▶ [SHORT TASK]: Locate every line in the entries below that contains the word "page" and copy each one out.

▶ [DATA IN THIS EXERCISE]:
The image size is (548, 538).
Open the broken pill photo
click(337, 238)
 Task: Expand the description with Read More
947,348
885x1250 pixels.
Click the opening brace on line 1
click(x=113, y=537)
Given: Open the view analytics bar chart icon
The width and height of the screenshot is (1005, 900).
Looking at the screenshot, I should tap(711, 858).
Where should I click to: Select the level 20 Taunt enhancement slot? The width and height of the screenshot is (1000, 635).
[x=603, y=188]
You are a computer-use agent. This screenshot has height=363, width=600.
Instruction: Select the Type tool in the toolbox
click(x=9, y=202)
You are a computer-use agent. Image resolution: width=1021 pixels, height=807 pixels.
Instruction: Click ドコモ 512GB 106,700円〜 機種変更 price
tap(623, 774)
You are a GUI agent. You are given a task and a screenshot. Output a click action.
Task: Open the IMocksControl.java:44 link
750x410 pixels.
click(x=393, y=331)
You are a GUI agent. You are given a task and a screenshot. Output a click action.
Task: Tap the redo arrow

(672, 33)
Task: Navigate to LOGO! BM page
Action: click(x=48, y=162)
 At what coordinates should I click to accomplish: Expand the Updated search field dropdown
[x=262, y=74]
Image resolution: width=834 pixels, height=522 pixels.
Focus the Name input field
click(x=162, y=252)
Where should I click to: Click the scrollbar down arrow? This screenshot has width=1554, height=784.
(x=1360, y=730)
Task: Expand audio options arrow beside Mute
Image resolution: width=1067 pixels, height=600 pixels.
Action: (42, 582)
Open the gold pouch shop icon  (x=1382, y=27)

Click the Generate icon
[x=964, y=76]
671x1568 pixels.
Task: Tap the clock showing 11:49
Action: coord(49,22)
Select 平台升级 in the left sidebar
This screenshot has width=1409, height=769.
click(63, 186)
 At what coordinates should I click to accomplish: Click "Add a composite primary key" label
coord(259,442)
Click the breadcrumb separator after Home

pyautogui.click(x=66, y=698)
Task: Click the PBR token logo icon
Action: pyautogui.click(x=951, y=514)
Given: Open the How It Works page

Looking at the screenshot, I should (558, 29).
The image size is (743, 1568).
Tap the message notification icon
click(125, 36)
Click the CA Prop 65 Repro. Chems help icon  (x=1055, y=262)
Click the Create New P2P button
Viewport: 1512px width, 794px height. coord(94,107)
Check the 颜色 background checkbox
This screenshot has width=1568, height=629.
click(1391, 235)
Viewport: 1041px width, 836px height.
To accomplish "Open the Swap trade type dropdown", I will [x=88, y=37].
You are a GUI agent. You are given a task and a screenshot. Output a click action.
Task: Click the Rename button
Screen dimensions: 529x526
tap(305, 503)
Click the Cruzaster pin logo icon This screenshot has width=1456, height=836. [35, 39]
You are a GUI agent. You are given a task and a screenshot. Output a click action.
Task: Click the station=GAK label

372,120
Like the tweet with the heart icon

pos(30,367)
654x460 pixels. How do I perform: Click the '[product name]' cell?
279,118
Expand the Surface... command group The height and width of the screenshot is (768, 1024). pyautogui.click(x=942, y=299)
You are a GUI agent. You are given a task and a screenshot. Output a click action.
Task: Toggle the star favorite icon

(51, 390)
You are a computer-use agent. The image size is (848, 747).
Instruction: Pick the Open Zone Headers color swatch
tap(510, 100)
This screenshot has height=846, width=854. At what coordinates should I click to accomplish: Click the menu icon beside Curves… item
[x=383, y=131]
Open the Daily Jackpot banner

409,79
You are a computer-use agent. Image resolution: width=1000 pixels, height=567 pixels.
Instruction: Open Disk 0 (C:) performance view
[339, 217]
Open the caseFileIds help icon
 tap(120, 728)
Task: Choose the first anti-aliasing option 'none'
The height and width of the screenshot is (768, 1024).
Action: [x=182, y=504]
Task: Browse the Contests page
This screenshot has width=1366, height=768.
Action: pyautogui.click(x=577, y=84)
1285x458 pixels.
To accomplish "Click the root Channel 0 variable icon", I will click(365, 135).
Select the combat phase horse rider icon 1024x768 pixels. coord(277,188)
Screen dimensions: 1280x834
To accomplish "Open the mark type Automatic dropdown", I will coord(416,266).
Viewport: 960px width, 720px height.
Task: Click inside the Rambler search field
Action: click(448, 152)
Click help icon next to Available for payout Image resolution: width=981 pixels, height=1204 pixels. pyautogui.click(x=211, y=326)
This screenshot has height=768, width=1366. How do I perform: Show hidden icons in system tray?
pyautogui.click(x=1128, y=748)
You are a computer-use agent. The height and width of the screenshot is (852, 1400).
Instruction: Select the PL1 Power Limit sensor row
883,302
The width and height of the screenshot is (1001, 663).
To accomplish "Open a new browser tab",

▶ [FINAL RESULT]:
Task: Navigate to LOGO! BM page
Given: Open the How It Works page
Task: Browse the Contests page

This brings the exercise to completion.